Keysight, the biggest company headquartered in the county, announced it will pay full wages for workers off last week while the campus was closed. It also will provide $10,000 to employees who lost homes and $1,000 for those in need of emergency housing.

And the company has established an off-site employee relief center in the city where its workers and their families can get a free meal, drop off or receive donated items and simply hang out with colleagues, said CEO Ron Nersesian.

Keysight has 11,000 employees around the world, and many of them have reached out to ask how they can help the affected workers in Santa Rosa.

“People are concerned about their fellow employees, Nersesian said.

Several business leaders suggested the region's fires struck at a time of relative strength for the local economy.

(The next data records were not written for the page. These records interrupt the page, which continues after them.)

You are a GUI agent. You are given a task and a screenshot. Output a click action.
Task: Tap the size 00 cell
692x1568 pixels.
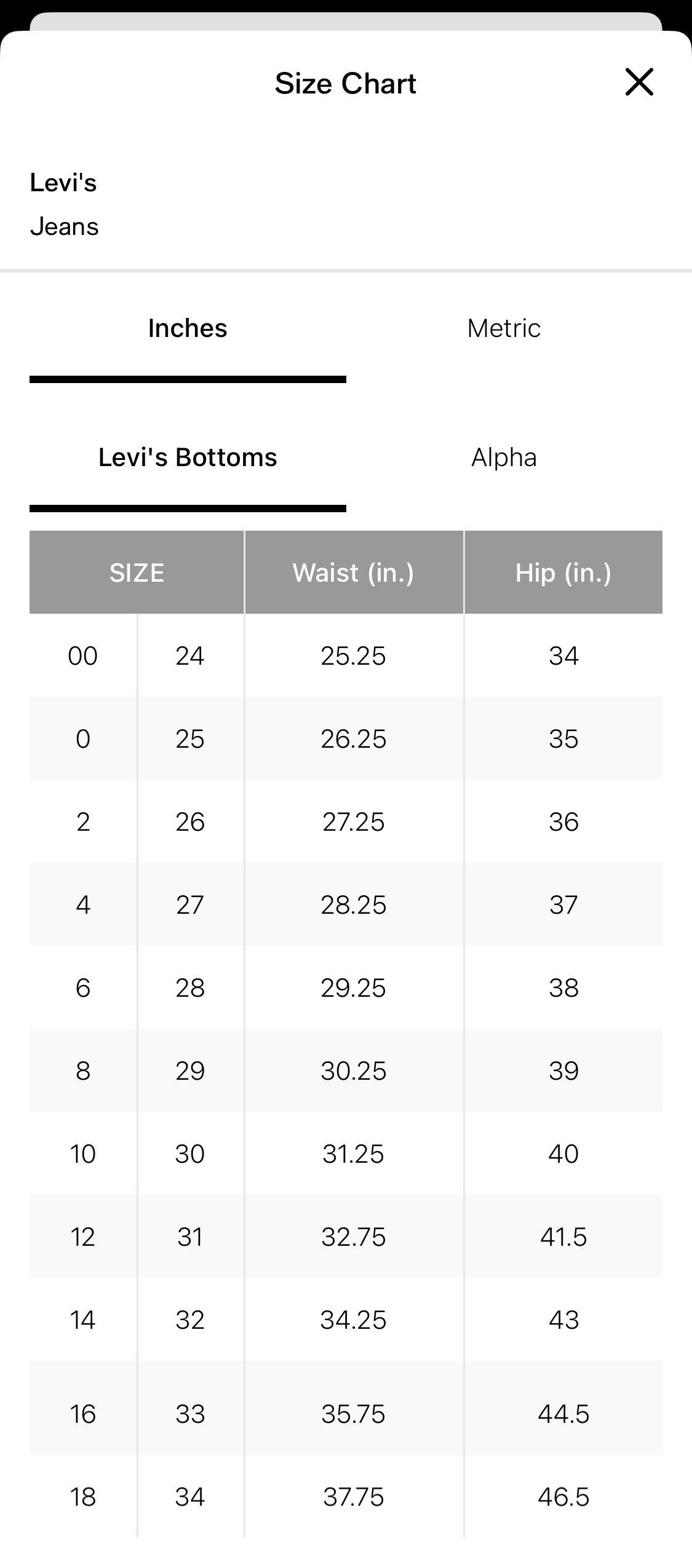pos(83,655)
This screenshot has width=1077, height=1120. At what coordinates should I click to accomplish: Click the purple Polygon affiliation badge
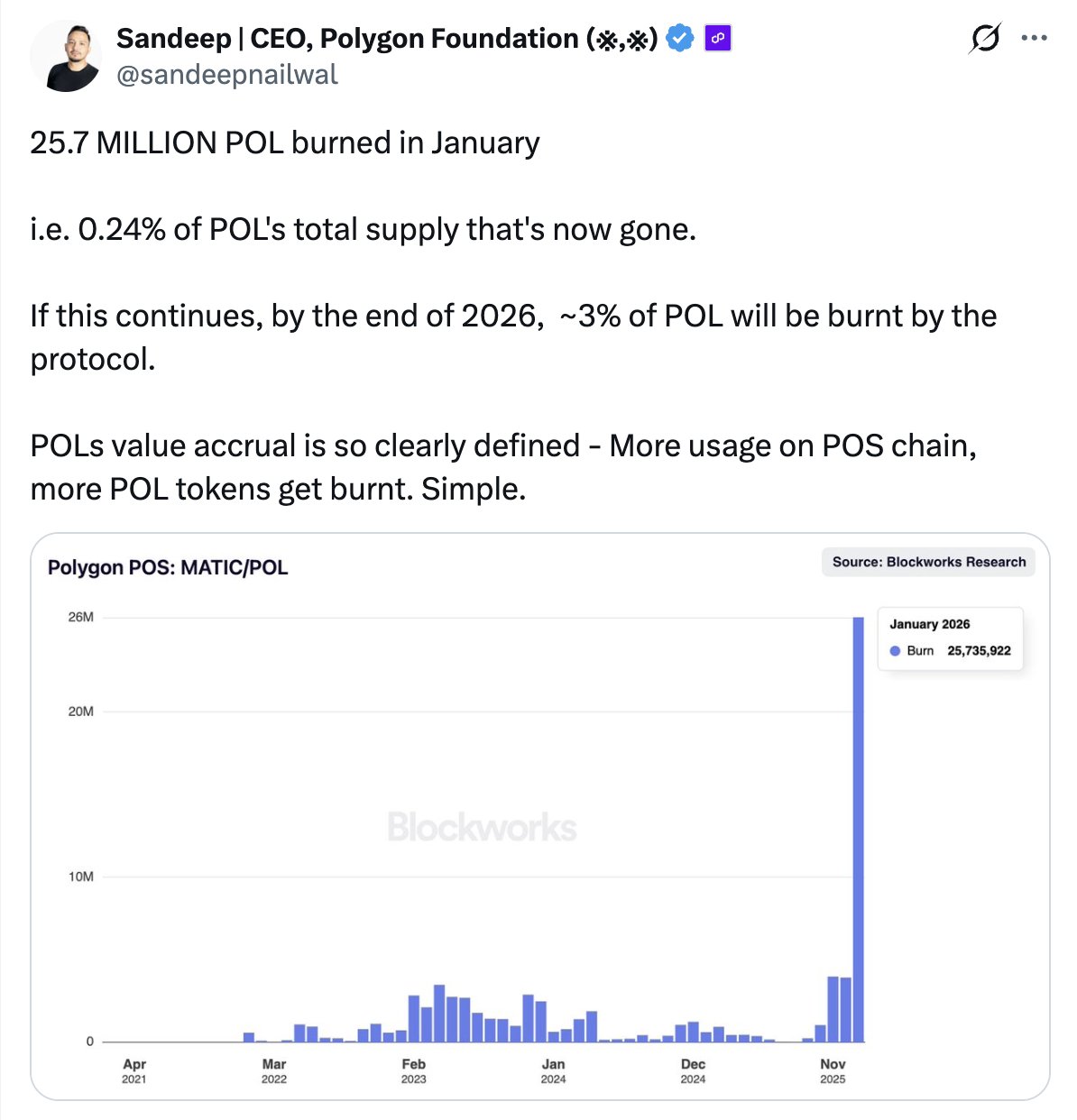(717, 39)
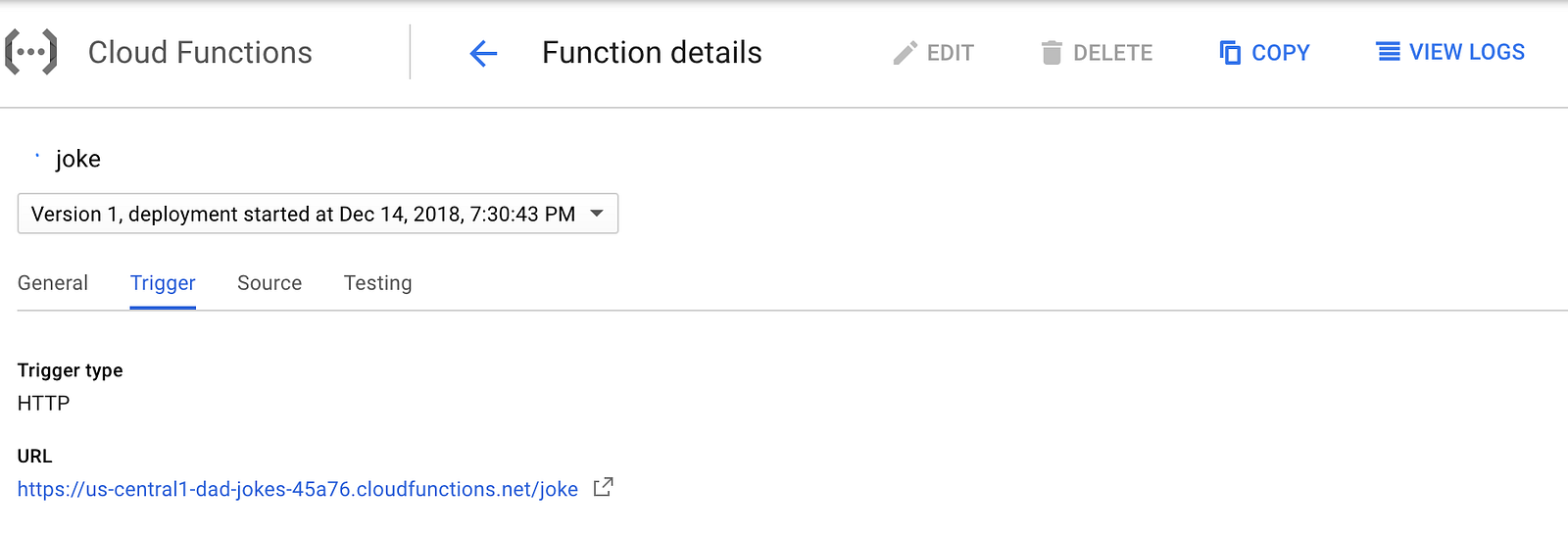Switch to the General tab

[x=53, y=283]
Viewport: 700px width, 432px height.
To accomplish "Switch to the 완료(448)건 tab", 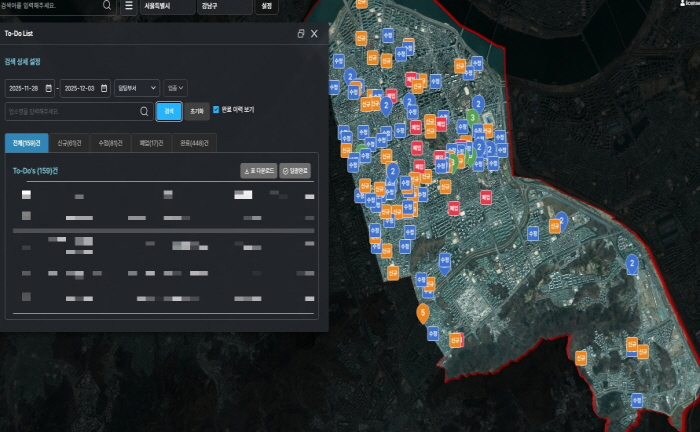I will 194,143.
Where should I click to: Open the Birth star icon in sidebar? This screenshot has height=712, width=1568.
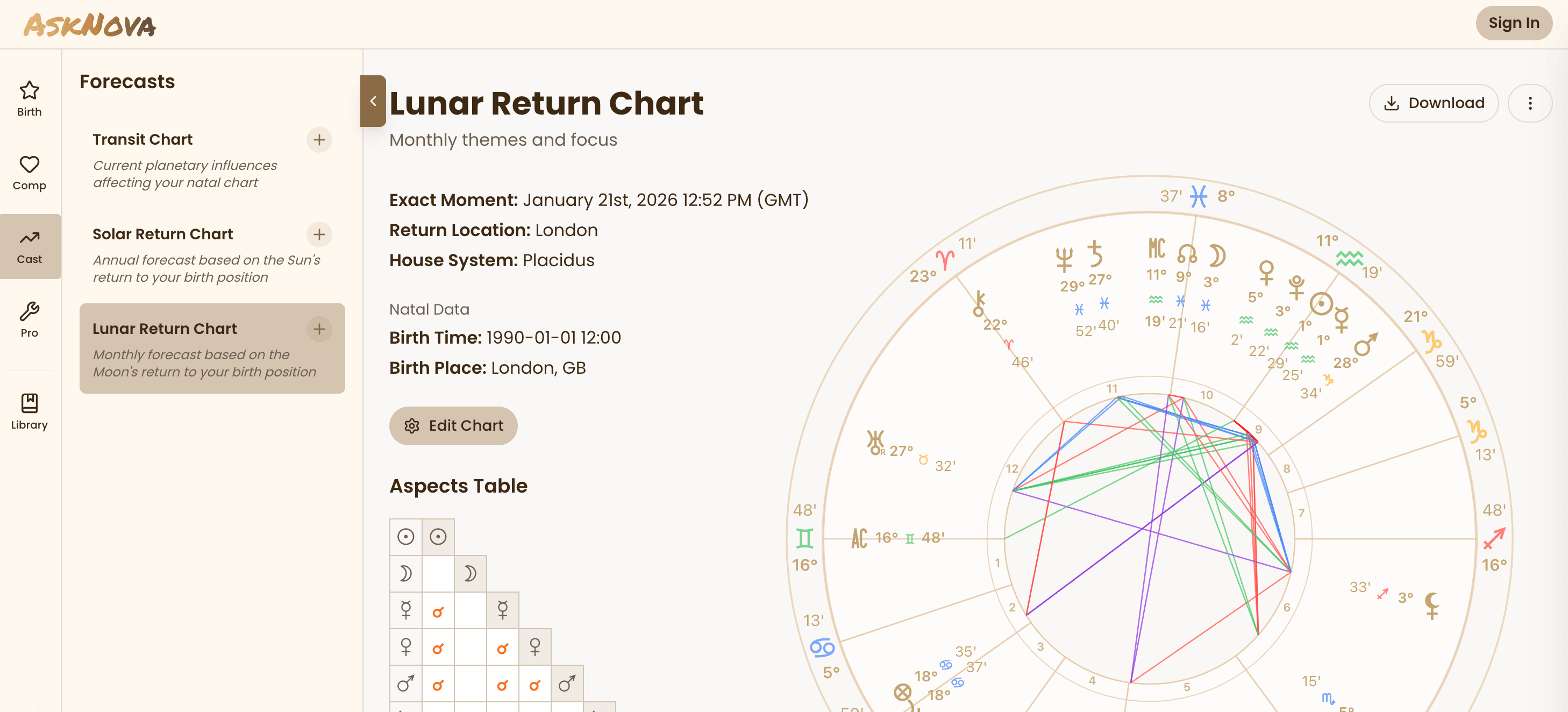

Al Lerma, business development director at the county's Economic Development Board, recalled how a few weeks back colleagues were discussing that the county's low unemployment, rising home prices and general outlook would be the envy of most any other place around the nation.

“We were all sitting around talking about how this economy is humming all well, and the only thing that could throw us off would be a natural disaster,” Lerma said.

Across Santa Rosa, owners of both homes and businesses are looking at the possibility that recovery could take years. But the community has a history of rebuilding. Coe noted the chamber of commerce was formed here to help the community recover after the 1906 earthquake.

“This is in our genetic makeup and we will lead the way again in doing that,” he said.

In the short term, owners and company executives said they will be looking for ways to care for their workers.

“When something like this happens, we all kind of hurt together,” said Alhers of La Tortilla Factory.